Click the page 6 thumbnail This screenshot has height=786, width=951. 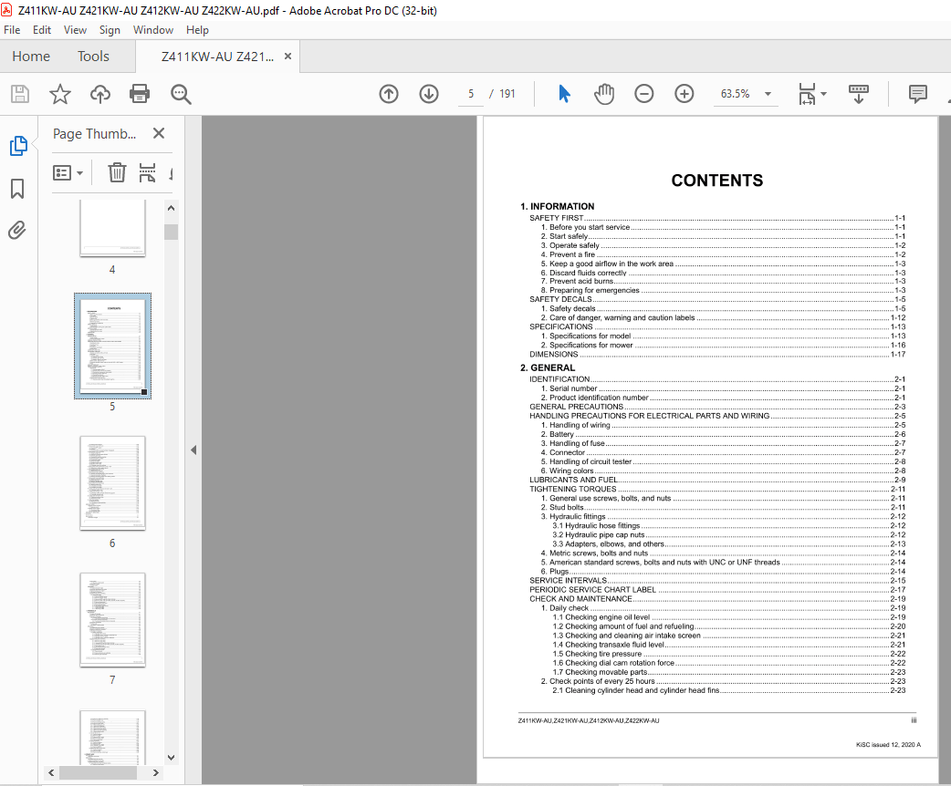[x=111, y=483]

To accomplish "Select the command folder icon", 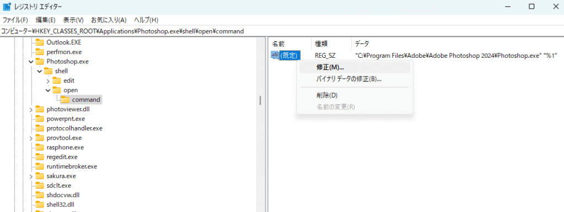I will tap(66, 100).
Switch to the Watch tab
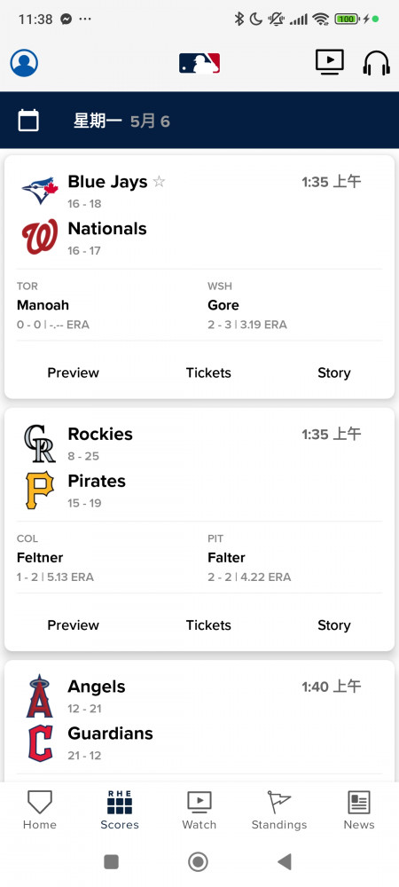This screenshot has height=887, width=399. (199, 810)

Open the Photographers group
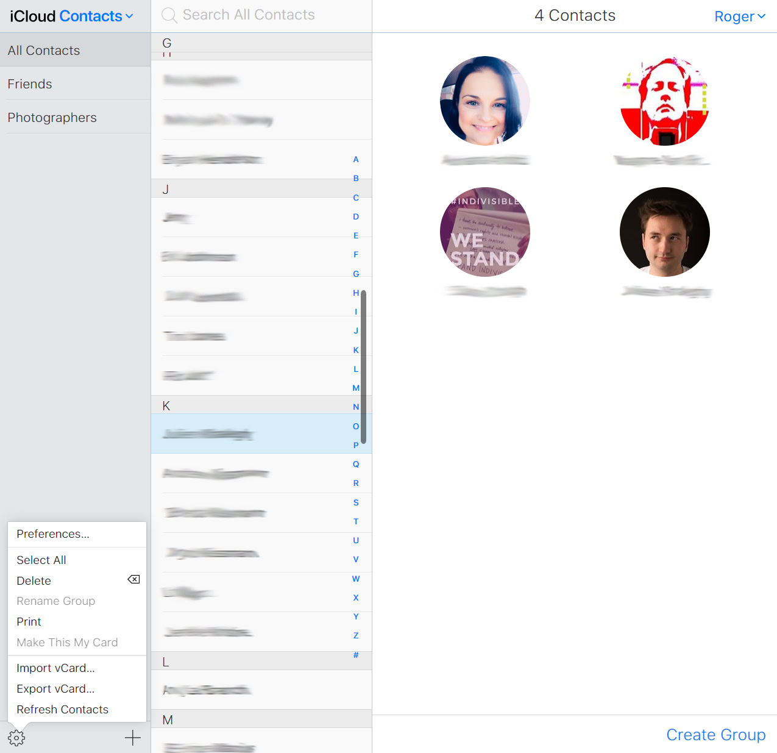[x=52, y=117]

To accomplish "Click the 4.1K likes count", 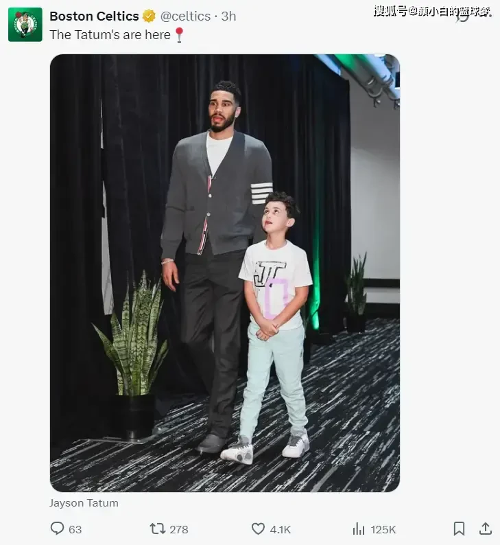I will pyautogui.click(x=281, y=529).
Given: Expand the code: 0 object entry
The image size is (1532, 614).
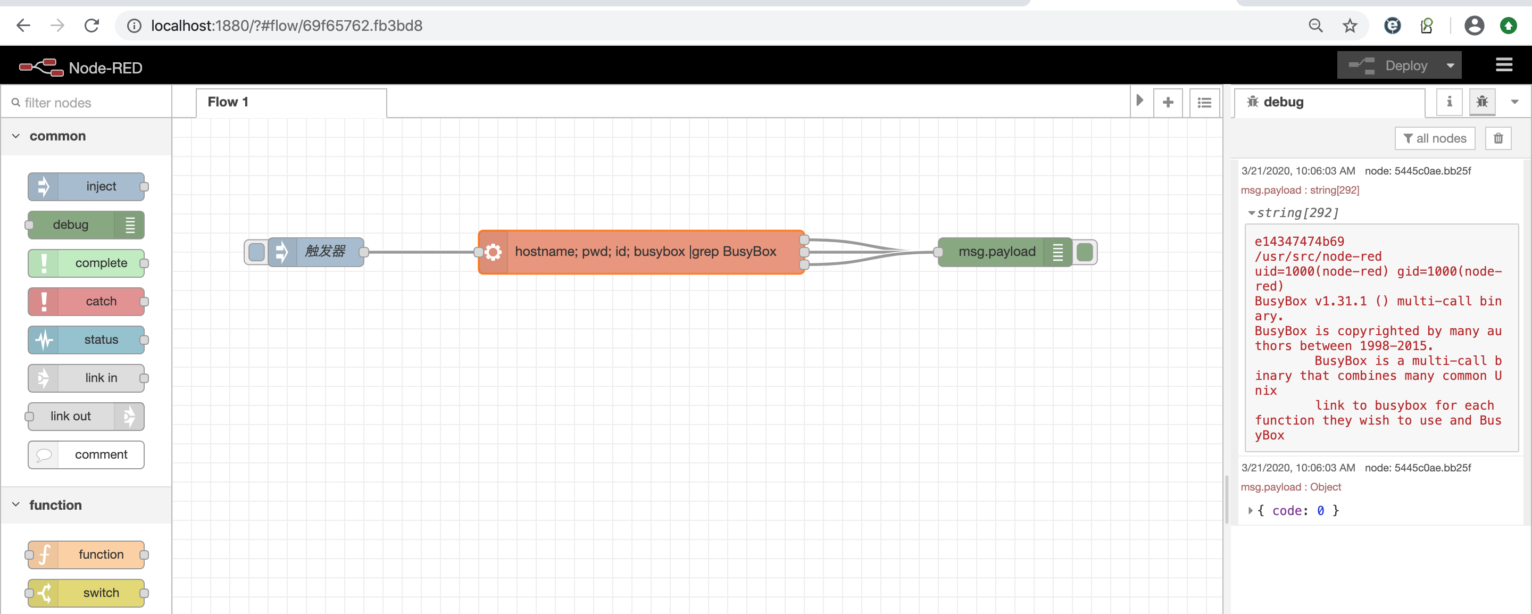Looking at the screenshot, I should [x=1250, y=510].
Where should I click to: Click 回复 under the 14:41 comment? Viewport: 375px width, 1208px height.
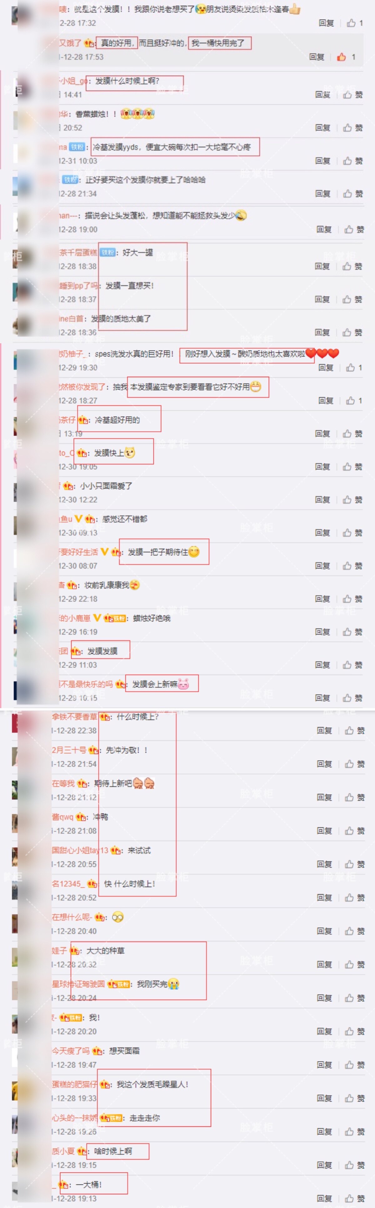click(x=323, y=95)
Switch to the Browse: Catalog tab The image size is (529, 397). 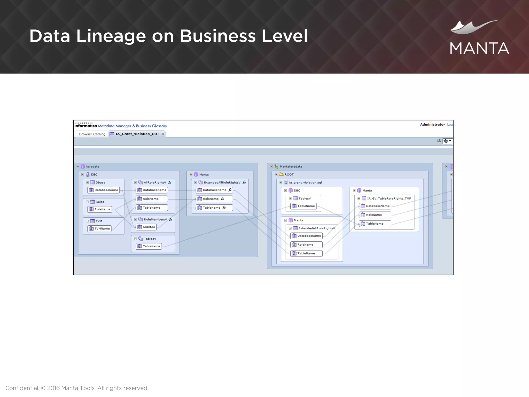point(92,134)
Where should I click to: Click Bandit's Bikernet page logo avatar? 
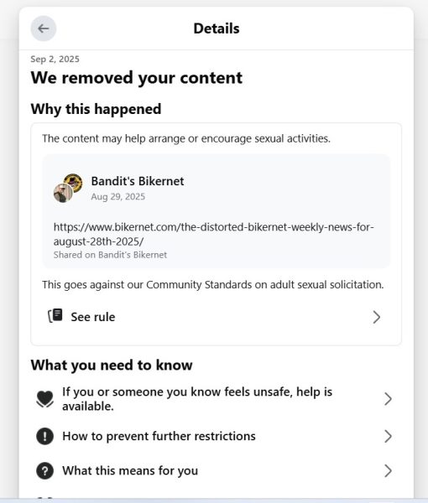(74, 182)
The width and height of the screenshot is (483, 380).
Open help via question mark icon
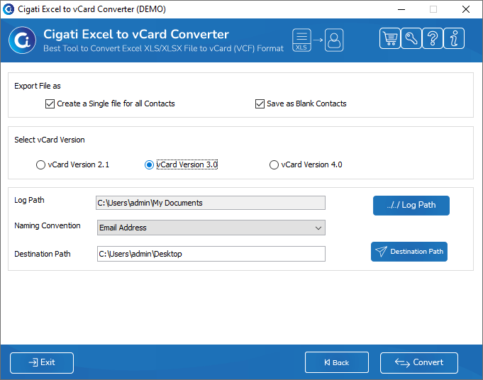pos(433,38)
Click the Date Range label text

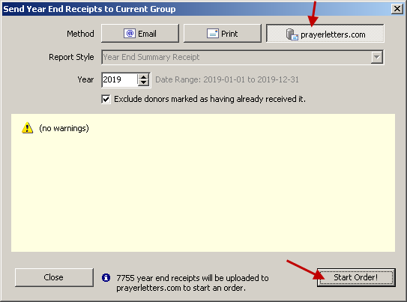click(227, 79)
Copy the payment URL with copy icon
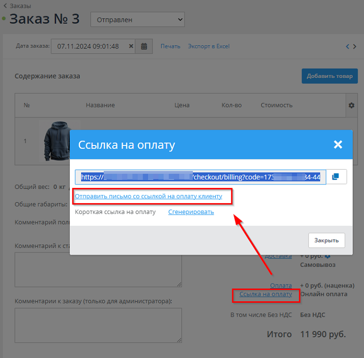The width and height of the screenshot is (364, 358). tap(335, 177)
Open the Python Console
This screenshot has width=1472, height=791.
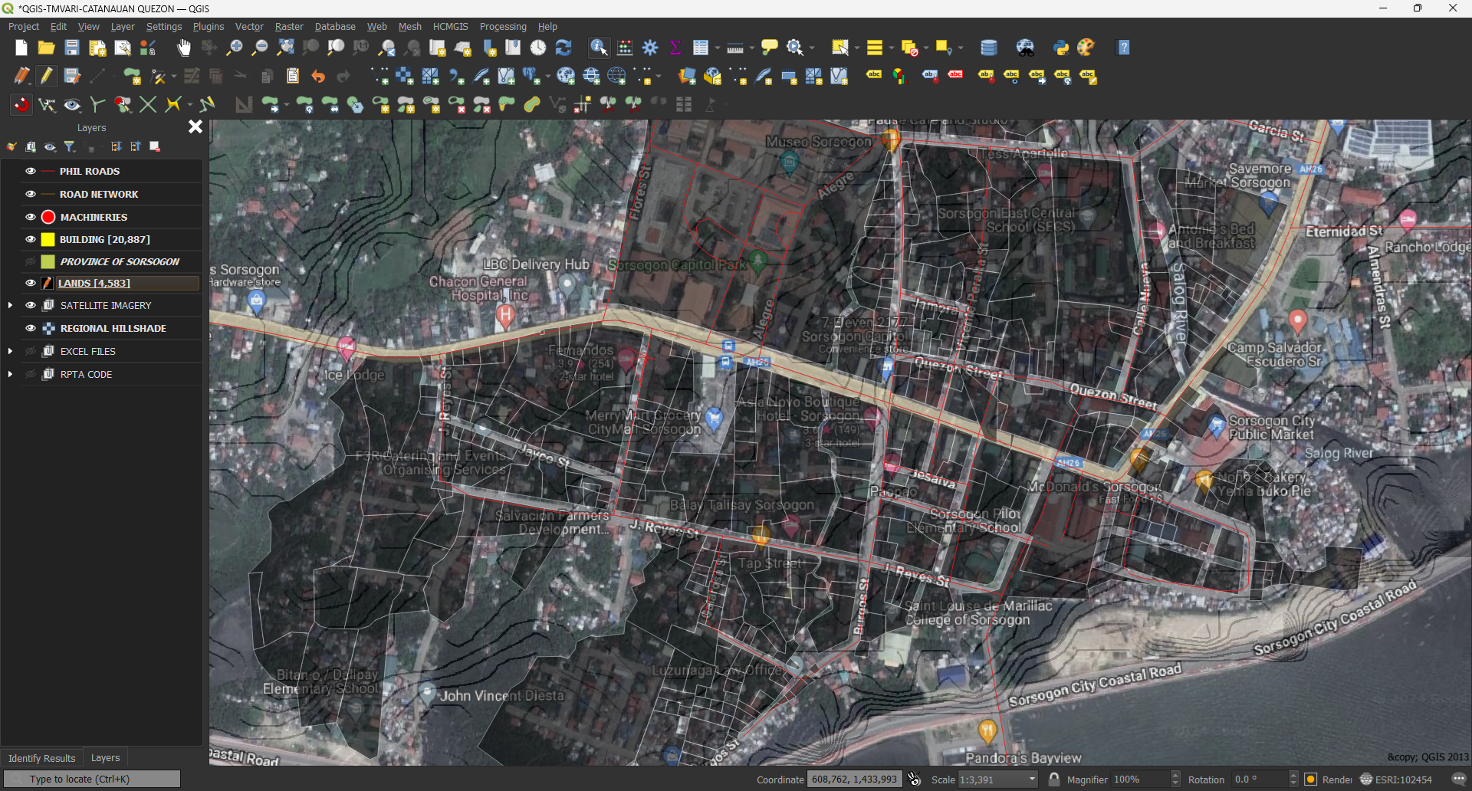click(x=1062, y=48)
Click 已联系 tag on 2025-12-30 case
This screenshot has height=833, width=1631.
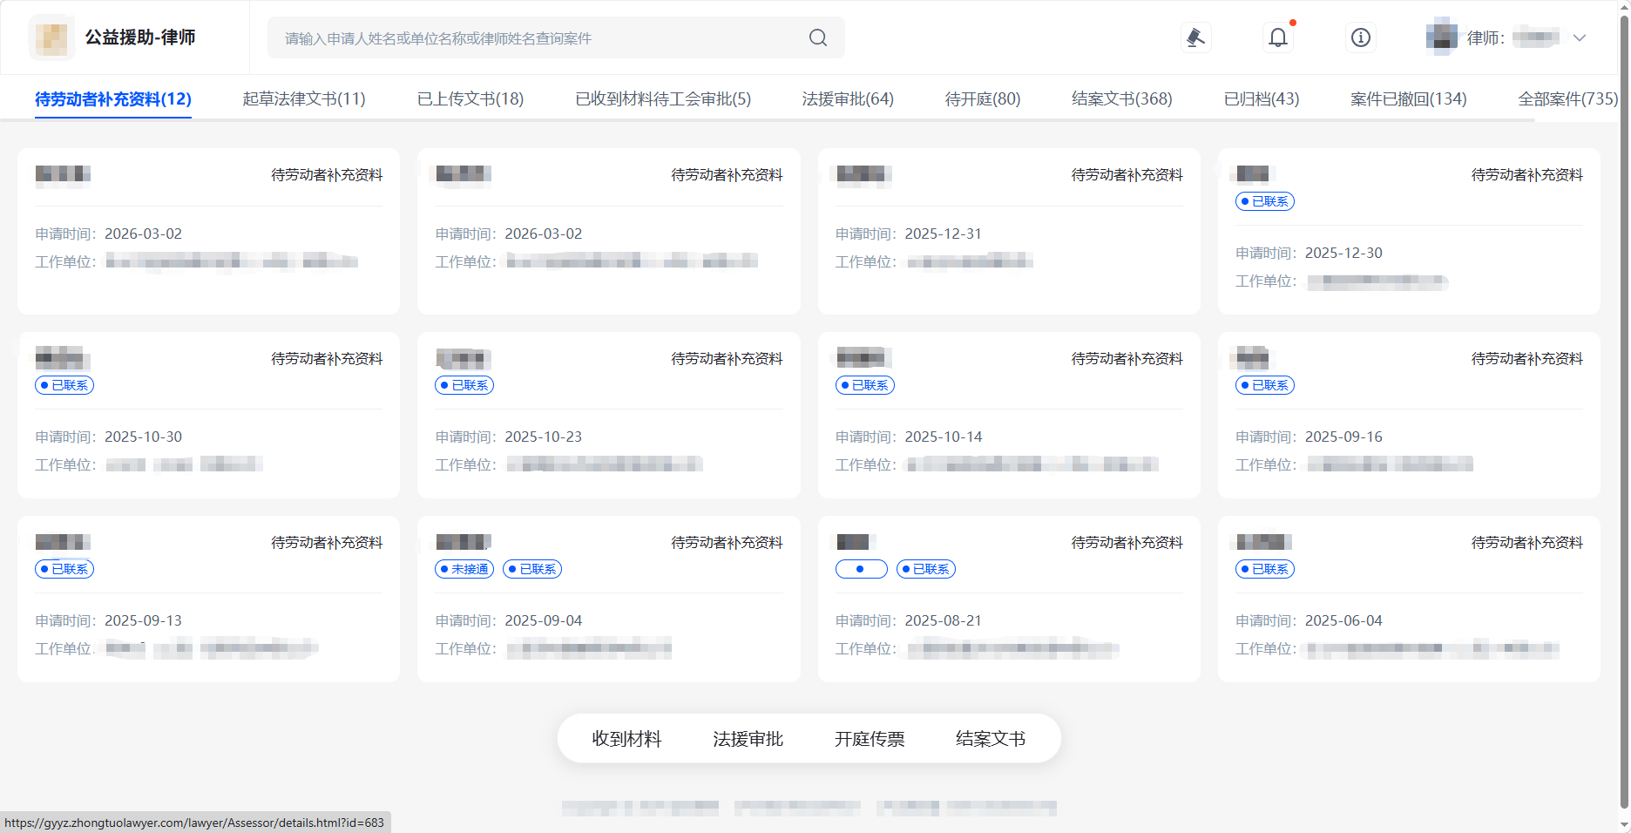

****************************************

_WORK REQUIRED_
Reproduce the stretch of items from the line containing "Click 已联系 tag on 2025-12-30 case" through the end of the items, and leave the pictures out.

_OUTPUT OF THE TASK_
Click 已联系 tag on 2025-12-30 case
This screenshot has height=833, width=1631.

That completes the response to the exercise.